A little sharp considering we were trying to help? 
The puppy doesn`t know you want to get back in to watch the tv or do your crossword or whatever. Do you really think a puppy or a child distinguishes from `jobs` and play? I suggest you get a good puppy book and try to get your head round the mind-set of a baby animal.


----------



## victoriaaa (Jun 8, 2011)

ewelsh said:


> Hi Victoriaaa
> 
> Oh lovely another ESS lover................ Lucy is the first ESS I have had and I must say she is rather a handful............. the stone obsession is getting better she now likes a particular rose bush stub......!!!!!!!!!!!!!! Do you have other dogs or cats???? because Lucy is growling at them and actually attacks them and me, I think she believes her name is NO now!!!! Ha no fear at all................. any tips warmly welcomed


Jessie still likes the plants in my garden and she is one now!! I only have a rabbit.. but Jessie doesnt interact with other dogs.. until recently she used to bark and them constantly on walks.. she was very timid. Now i can just about get her to walk past them in silence if i focus. She's the total opposite to the other spaniel i owned in the past but i wouldnt change her for the world. Best of luck.. keep me updated id love to see some pictures xx


----------



## ewelsh (Jan 26, 2011)

ClaireandDaisy said:


> A little sharp considering we were trying to help?
> The puppy doesn`t know you want to get back in to watch the tv or do your crossword or whatever. Do you really think a puppy or a child distinguishes from `jobs` and play? I suggest you get a good puppy book and try to get your head round the mind-set of a baby animal.

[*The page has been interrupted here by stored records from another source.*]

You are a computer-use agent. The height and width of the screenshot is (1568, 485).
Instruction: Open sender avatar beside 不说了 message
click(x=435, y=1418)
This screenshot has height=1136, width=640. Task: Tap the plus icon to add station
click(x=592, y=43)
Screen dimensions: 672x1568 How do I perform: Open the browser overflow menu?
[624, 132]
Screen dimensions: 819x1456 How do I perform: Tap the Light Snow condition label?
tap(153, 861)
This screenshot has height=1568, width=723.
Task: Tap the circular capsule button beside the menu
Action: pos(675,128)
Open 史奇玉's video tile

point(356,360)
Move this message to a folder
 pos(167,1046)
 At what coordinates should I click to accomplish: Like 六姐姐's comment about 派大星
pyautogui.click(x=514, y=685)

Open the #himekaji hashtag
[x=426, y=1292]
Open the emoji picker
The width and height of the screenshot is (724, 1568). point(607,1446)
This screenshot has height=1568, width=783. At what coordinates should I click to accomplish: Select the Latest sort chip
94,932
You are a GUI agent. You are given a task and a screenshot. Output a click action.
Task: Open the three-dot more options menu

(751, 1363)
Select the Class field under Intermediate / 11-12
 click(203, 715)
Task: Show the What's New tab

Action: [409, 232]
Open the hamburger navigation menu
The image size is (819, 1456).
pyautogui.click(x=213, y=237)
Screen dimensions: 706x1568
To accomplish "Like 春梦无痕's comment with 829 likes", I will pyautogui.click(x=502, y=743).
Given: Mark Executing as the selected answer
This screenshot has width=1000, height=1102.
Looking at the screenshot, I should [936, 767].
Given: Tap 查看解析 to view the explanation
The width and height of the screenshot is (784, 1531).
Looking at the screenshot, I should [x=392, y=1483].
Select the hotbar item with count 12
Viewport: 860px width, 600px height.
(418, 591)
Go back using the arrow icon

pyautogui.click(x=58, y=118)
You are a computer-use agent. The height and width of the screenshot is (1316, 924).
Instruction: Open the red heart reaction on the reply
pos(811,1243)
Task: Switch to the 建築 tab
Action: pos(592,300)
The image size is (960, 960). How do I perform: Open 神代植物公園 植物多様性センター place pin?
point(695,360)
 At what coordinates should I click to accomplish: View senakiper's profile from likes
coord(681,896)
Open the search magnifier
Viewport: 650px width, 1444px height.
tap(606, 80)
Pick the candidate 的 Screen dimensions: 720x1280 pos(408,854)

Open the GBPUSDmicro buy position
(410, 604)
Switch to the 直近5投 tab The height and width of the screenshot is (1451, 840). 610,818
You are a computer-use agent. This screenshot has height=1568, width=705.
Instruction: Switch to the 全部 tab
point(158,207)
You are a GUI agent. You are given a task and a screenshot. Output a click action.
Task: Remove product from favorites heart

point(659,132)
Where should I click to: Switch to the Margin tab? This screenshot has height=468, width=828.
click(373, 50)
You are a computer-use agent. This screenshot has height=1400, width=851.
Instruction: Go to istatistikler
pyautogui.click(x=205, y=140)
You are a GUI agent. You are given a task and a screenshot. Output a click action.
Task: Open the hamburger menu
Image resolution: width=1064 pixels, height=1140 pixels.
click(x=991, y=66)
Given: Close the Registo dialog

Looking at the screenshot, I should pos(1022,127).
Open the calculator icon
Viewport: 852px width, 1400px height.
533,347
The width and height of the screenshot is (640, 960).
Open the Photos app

I do not know where I have mentioned I wanted to get back in to watch the tv etc.............................maybe you need to double check what the poster's question is......................#You have to be the most aggressive poster on this site and I am sick of you putting me DOWN and many others who seek constructive advice or help. I am sure you do not have ALL the correct answers nor do I.


----------